- _Work required_
Write the records out again, exactly.

····················

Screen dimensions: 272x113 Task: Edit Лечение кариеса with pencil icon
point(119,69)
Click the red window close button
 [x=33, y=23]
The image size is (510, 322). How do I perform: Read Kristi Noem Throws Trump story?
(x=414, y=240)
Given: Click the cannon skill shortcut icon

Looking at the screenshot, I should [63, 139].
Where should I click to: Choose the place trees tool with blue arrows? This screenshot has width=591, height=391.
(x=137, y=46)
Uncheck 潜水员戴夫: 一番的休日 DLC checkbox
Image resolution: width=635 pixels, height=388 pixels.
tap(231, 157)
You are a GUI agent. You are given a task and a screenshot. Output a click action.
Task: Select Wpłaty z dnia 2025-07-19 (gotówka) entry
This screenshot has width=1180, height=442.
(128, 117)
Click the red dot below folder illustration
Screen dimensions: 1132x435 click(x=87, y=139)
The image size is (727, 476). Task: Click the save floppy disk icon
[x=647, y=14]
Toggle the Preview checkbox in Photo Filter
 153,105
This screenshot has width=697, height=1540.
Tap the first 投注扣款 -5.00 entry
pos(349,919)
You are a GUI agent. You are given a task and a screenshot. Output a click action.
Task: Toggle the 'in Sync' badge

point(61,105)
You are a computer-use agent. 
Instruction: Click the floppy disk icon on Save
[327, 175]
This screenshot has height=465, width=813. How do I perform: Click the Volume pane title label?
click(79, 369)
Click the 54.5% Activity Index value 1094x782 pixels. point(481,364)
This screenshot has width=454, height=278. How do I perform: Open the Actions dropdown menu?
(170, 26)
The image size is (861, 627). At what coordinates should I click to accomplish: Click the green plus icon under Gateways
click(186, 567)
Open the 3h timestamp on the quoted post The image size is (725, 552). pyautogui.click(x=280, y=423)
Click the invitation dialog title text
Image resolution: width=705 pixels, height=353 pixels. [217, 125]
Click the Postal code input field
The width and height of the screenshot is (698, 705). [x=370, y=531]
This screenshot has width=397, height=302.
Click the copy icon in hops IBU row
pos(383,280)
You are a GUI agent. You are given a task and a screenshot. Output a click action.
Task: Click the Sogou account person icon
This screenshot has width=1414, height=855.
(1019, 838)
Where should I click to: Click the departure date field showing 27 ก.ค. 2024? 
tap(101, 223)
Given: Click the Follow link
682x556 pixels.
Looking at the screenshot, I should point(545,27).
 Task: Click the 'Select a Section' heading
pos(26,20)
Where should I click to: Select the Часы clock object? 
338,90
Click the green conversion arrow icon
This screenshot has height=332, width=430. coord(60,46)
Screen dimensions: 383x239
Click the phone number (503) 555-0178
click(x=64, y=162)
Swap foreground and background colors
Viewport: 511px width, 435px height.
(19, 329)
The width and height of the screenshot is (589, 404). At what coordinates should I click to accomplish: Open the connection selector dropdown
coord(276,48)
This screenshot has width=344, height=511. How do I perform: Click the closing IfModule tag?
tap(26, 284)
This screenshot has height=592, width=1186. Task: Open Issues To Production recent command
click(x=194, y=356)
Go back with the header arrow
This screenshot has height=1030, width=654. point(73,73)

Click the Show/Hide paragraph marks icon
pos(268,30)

····················

- _Reply_
Screen dimensions: 272x113 Task: Edit Лечение кариеса with pencil icon
point(119,69)
Click the red window close button
 [x=33, y=23]
The image size is (510, 322). How do I perform: Read Kristi Noem Throws Trump story?
(x=414, y=240)
Given: Click the cannon skill shortcut icon

Looking at the screenshot, I should [63, 139].
Where should I click to: Choose the place trees tool with blue arrows? This screenshot has width=591, height=391.
(x=137, y=46)
Uncheck 潜水员戴夫: 一番的休日 DLC checkbox
Image resolution: width=635 pixels, height=388 pixels.
tap(231, 157)
You are a GUI agent. You are given a task and a screenshot. Output a click action.
Task: Select Wpłaty z dnia 2025-07-19 (gotówka) entry
This screenshot has width=1180, height=442.
(128, 117)
Click the red dot below folder illustration
Screen dimensions: 1132x435 click(x=87, y=139)
The image size is (727, 476). Task: Click the save floppy disk icon
[x=647, y=14]
Toggle the Preview checkbox in Photo Filter
 153,105
This screenshot has width=697, height=1540.
Tap the first 投注扣款 -5.00 entry
pos(349,919)
You are a GUI agent. You are given a task and a screenshot. Output a click action.
Task: Toggle the 'in Sync' badge

point(61,105)
You are a computer-use agent. 
Instruction: Click the floppy disk icon on Save
[327, 175]
This screenshot has height=465, width=813. How do I perform: Click the Volume pane title label?
click(79, 369)
Click the 54.5% Activity Index value 1094x782 pixels. point(481,364)
This screenshot has width=454, height=278. How do I perform: Open the Actions dropdown menu?
(170, 26)
The image size is (861, 627). At what coordinates should I click to accomplish: Click the green plus icon under Gateways
click(186, 567)
Open the 3h timestamp on the quoted post The image size is (725, 552). pyautogui.click(x=280, y=423)
Click the invitation dialog title text
Image resolution: width=705 pixels, height=353 pixels. [217, 125]
Click the Postal code input field
The width and height of the screenshot is (698, 705). [x=370, y=531]
This screenshot has width=397, height=302.
Click the copy icon in hops IBU row
pos(383,280)
You are a GUI agent. You are given a task and a screenshot. Output a click action.
Task: Click the Sogou account person icon
This screenshot has width=1414, height=855.
(1019, 838)
Where should I click to: Click the departure date field showing 27 ก.ค. 2024? 
tap(101, 223)
Given: Click the Follow link
682x556 pixels.
Looking at the screenshot, I should point(545,27).
 Task: Click the 'Select a Section' heading
pos(26,20)
Where should I click to: Select the Часы clock object? 
338,90
Click the green conversion arrow icon
This screenshot has height=332, width=430. coord(60,46)
Screen dimensions: 383x239
Click the phone number (503) 555-0178
click(x=64, y=162)
Swap foreground and background colors
Viewport: 511px width, 435px height.
(19, 329)
The width and height of the screenshot is (589, 404). At what coordinates should I click to accomplish: Open the connection selector dropdown
coord(276,48)
This screenshot has width=344, height=511. How do I perform: Click the closing IfModule tag?
tap(26, 284)
This screenshot has height=592, width=1186. Task: Open Issues To Production recent command
click(x=194, y=356)
Go back with the header arrow
This screenshot has height=1030, width=654. point(73,73)

Click the Show/Hide paragraph marks icon
pos(268,30)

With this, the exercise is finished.